Does Smart Globe Holdings Limited (HKG:8485) Have A Good P/E Ratio?

This article is for investors who would like to improve their understanding of price to earnings ratios (P/E ratios). We’ll show how you can use Smart Globe Holdings Limited’s (HKG:8485) P/E ratio to inform your assessment of the investment opportunity. Smart Globe Holdings has a P/E ratio of 6.93, based on the last twelve months. That is equivalent to an earnings yield of about 14%.

Check out our latest analysis for Smart Globe Holdings

How Do You Calculate A P/E Ratio?

The formula for price to earnings is:

Price to Earnings Ratio = Share Price ÷ Earnings per Share (EPS)

Or for Smart Globe Holdings:

P/E of 6.93 = HK$0.076 ÷ HK$0.011 (Based on the year to September 2018.)

Is A High Price-to-Earnings Ratio Good?

A higher P/E ratio means that investors are paying a higher price for each HK$1 of company earnings. All else being equal, it’s better to pay a low price — but as Warren Buffett said, ‘It’s far better to buy a wonderful company at a fair price than a fair company at a wonderful price.’

How Growth Rates Impact P/E Ratios

Companies that shrink earnings per share quickly will rapidly decrease the ‘E’ in the equation. That means unless the share price falls, the P/E will increase in a few years. So while a stock may look cheap based on past earnings, it could be expensive based on future earnings.

Notably, Smart Globe Holdings grew EPS by a whopping 70% in the last year. But earnings per share are down 45% per year over the last three years.

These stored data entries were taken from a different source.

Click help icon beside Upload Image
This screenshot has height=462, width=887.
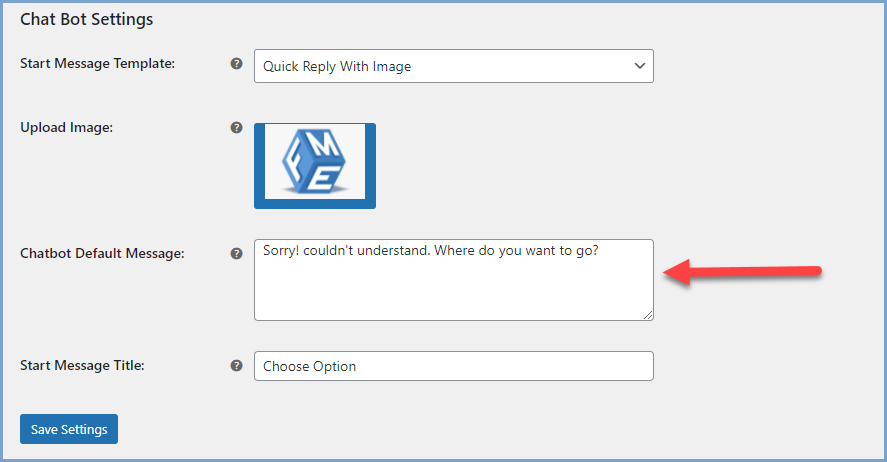(236, 127)
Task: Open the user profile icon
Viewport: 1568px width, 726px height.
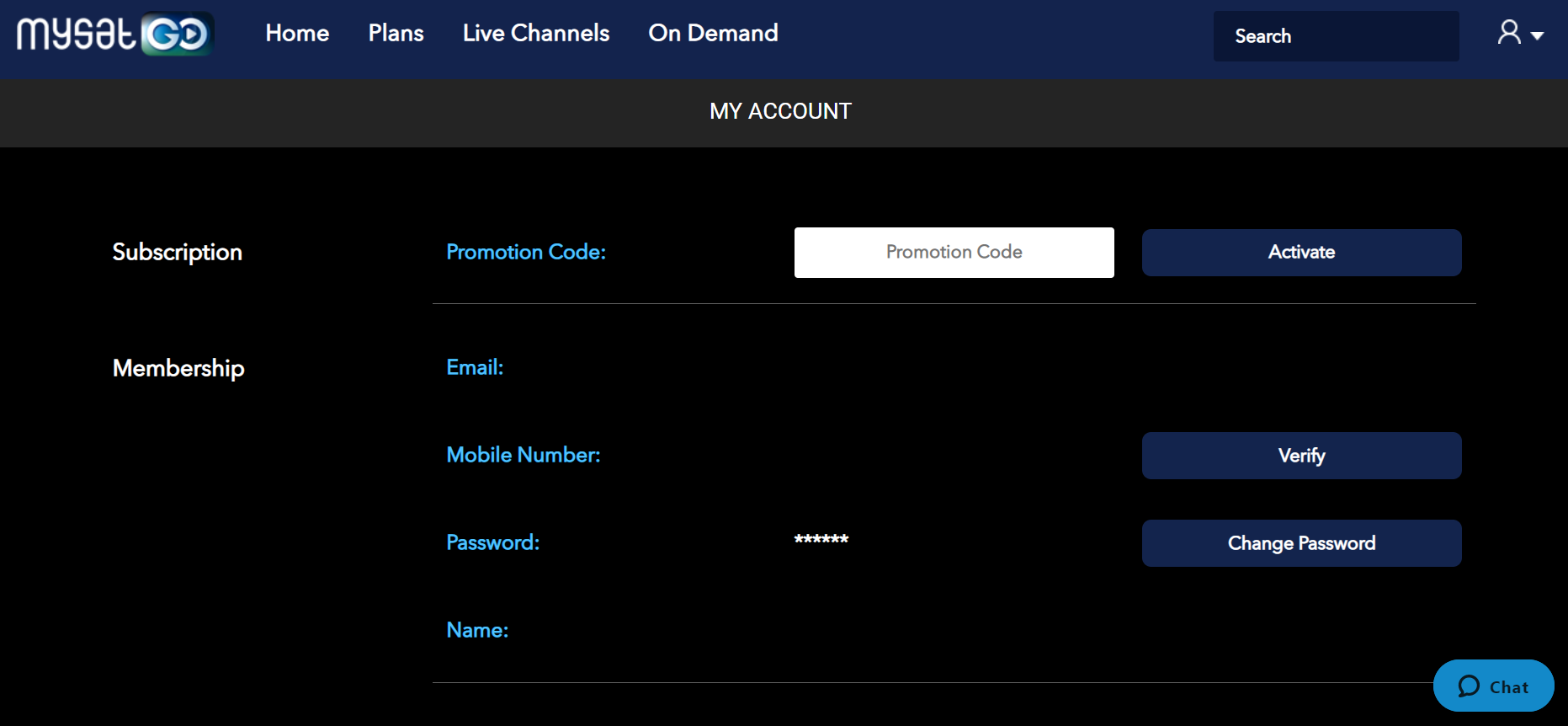Action: 1509,33
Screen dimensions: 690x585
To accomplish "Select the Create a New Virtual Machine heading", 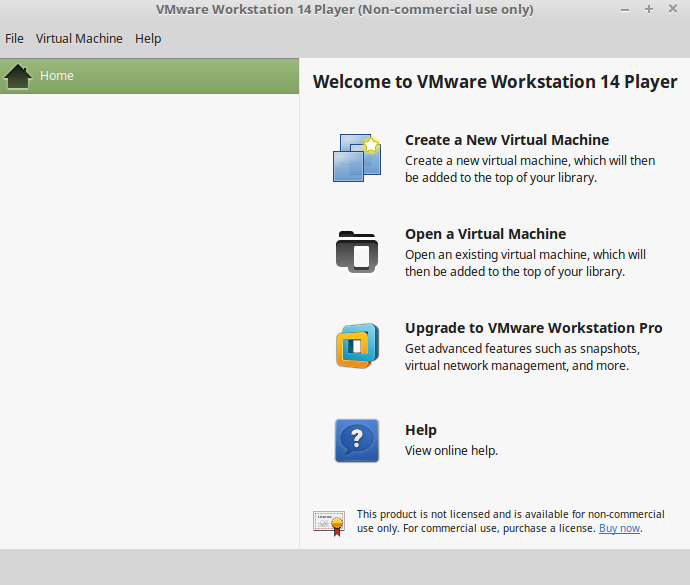I will point(506,140).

How Does Smart Globe Holdings’s P/E Ratio Compare To Its Peers?

The P/E ratio indicates whether the market has higher or lower expectations of a company. We can see in the image below that the average P/E (13.5) for companies in the commercial services industry is higher than Smart Globe Holdings’s P/E.

SEHK:8485 PE PEG Gauge December 6th 18
SEHK:8485 PE PEG Gauge December 6th 18

Its relatively low P/E ratio indicates that Smart Globe Holdings shareholders think it will struggle to do as well as other companies in its industry classification. Many investors like to buy stocks when the market is pessimistic about their prospects. You should delve deeper. I like to check if company insiders have been buying or selling.

Don’t Forget: The P/E Does Not Account For Debt or Bank Deposits

Don’t forget that the P/E ratio considers market capitalization. In other words, it does not consider any debt or cash that the company may have on the balance sheet. Theoretically, a business can improve its earnings (and produce a lower P/E in the future), by taking on debt (or spending its remaining cash).